[행사/세미나] 인공지능대학원 전문가 초청 세미나(Prof. José Hernández-Orallo @ UPV, 5/8(목) 16시)
- 소프트웨어융합대학
- 조회수339
- 2025-04-14
Title: Capability Rubrics with LLM Annotations
Speaker: Prof. José Hernández-Orallo @ Universitat Politècnica de València
Time : 16:00 ~ 17:00, May 8th, 2025
Location: Online
- In-person: X
- Online: https://skku-edu.zoom.us/j/82657941165?pwd=MtwBIbSgbv9rV87Ij9YTJ0BYOpuFzJ.1
- ID: 826 5794 1165
- PW: 087053
Language: English speech & English slides
Abstract:
I'll present general scales for AI evaluation that can explain what common AI benchmarks really measure, extract ability profiles of AI systems, and predict their performance for new task instances, in- and out-of-distribution. These scales are based on natural language rubrics that are used by standard language models to annotate thousands of instances from 63 textual tasks, giving good inter-rater agreements. High predictive power at the instance level becomes possible using these demand levels, providing superior estimates over black-box baseline predictors based on embeddings or finetuning, especially in out-of-distribution settings (new tasks and new benchmarks).
Bio:
José Hernández-Orallo is Professor at the Universitat Politècnica de València, Spain and Senior Research Fellow at the Leverhulme Centre for the Future of Intelligence, University of Cambridge, UK. He received a B.Sc. and a M.Sc. in Computer Science from UPV, partly completed at the École Nationale Supérieure de l'Électronique et de ses Applications (France), and a Ph.D. in Logic and Philosophy of Science with a doctoral extraordinary prize from the University of Valencia.

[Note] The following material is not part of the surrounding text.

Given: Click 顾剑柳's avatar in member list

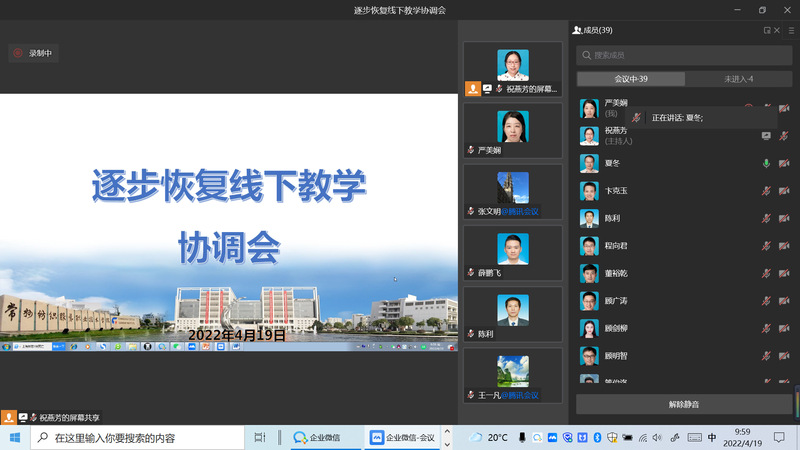Looking at the screenshot, I should coord(589,328).
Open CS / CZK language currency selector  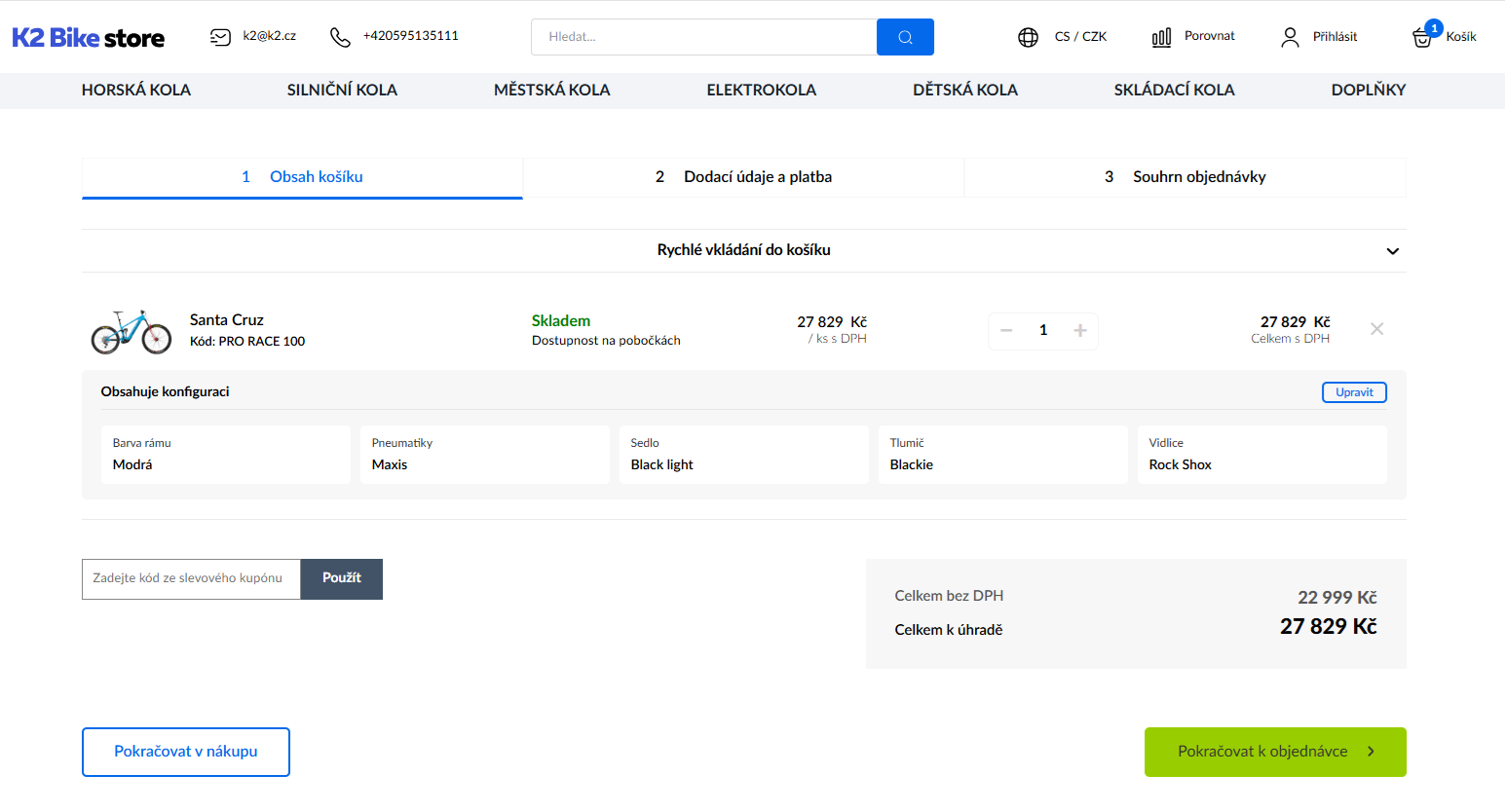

His academic and research activities have spanned several areas of artificial intelligence, machine learning, data science and intelligence measurement, with a focus on a more insightful analysis of the capabilities, generality, progress, impact and risks of artificial intelligence. He has published five books and more than two hundred journal articles and conference papers on these topics. His research in the area of machine intelligence evaluation has been covered by several popular outlets, such as The Economist, New Scientist or Nature. He keeps exploring a more integrated view of the evaluation of natural and artificial intelligence, as vindicated in his book "The Measure of All Minds" (Cambridge University Press, 2017, PROSE Award 2018). He is a member of AAAI, CLAIRE and ELLIS, and a EurAI Fellow.